Please restate word for word all lines from the one containing "The height and" to the final line of the entries, and include no pictures.

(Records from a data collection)
━━━━━━━━
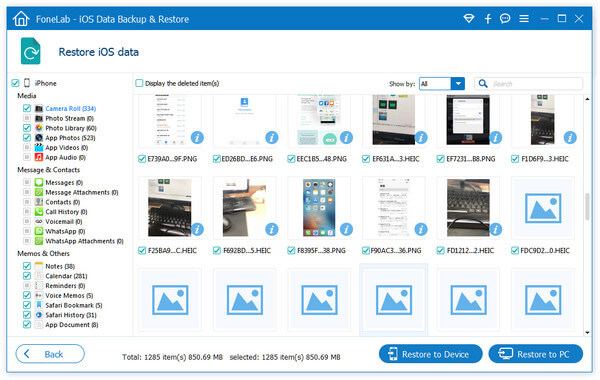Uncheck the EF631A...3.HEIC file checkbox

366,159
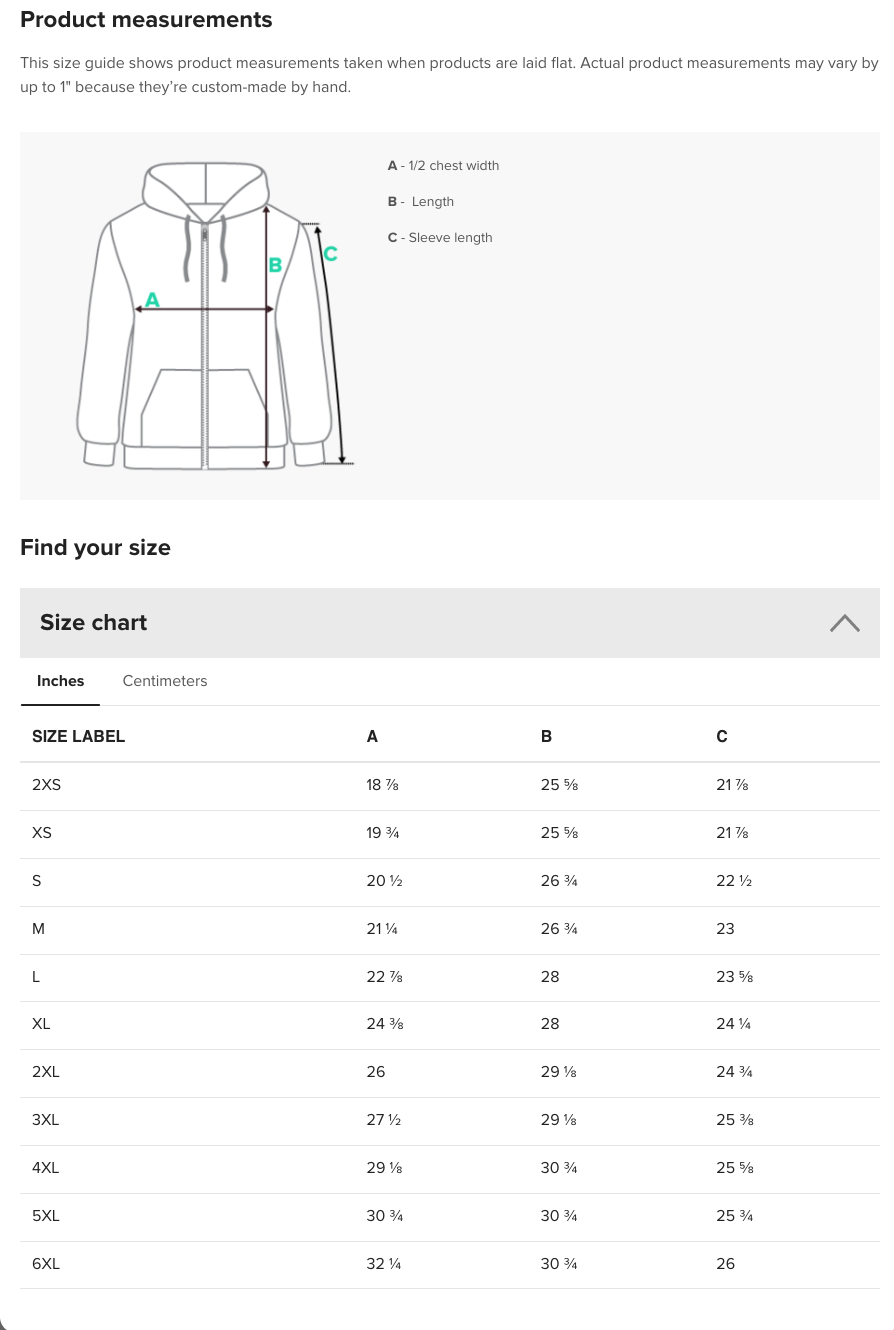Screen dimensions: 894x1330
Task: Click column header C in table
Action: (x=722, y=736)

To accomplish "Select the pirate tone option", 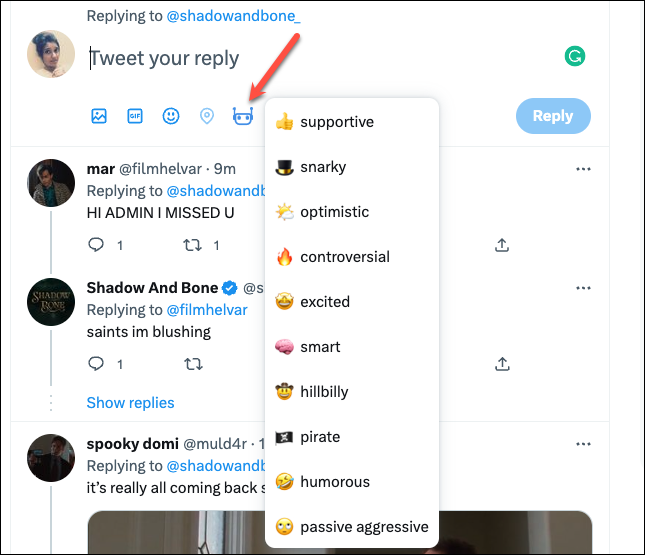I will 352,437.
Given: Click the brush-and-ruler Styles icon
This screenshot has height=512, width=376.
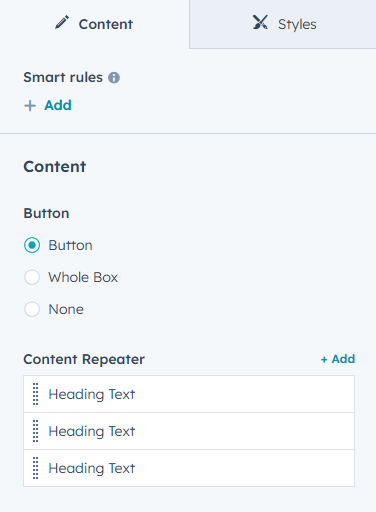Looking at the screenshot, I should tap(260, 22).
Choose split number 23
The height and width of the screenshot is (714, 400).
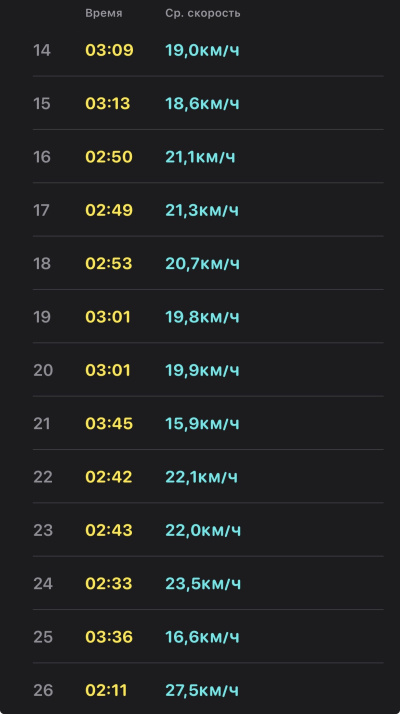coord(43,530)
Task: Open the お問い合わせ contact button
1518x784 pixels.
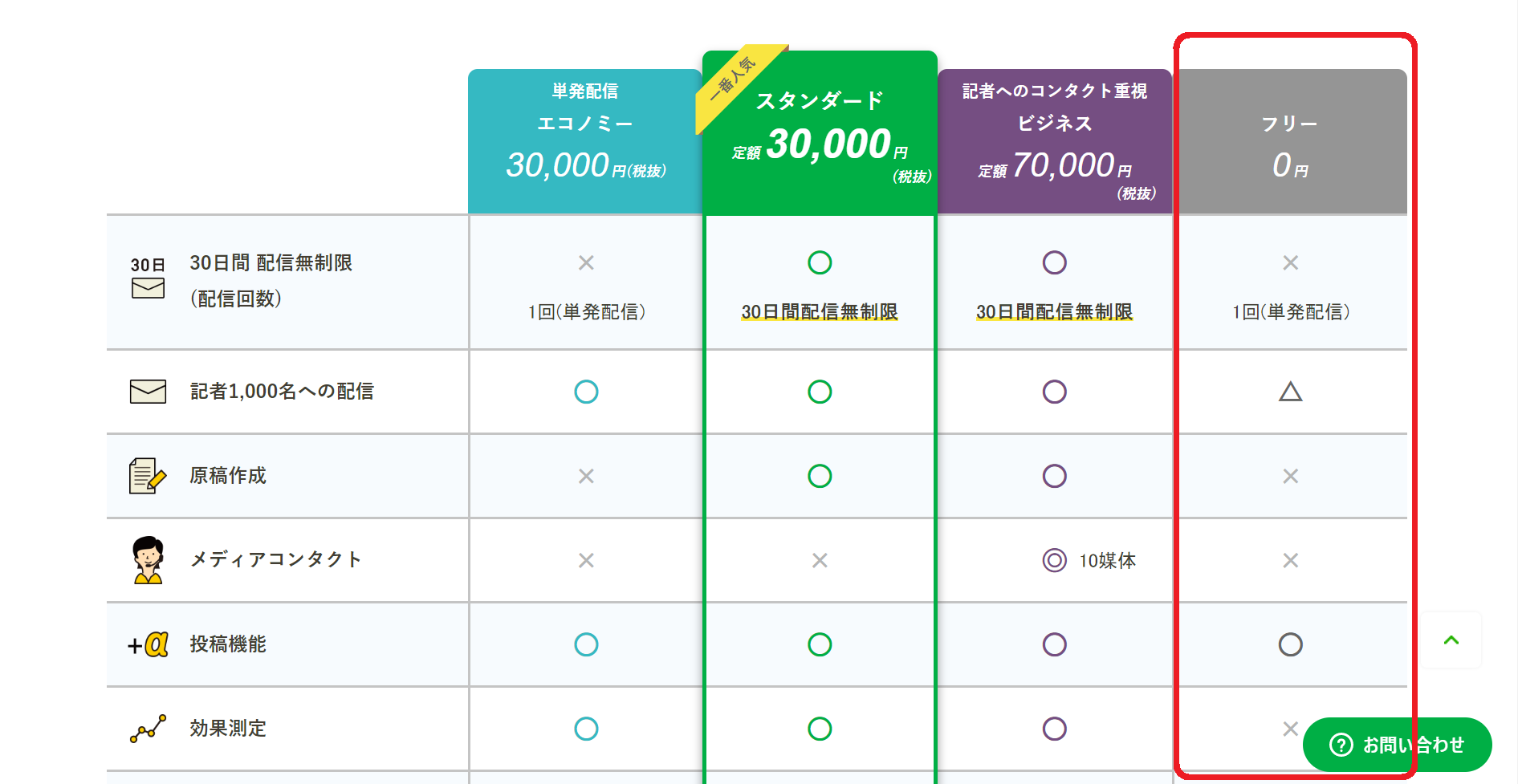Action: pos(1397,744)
━━━━━━━━
RESPONSE TO THIS TASK
The height and width of the screenshot is (714, 400).
coord(43,530)
Task: Open the お問い合わせ contact button
1518x784 pixels.
Action: pos(1397,744)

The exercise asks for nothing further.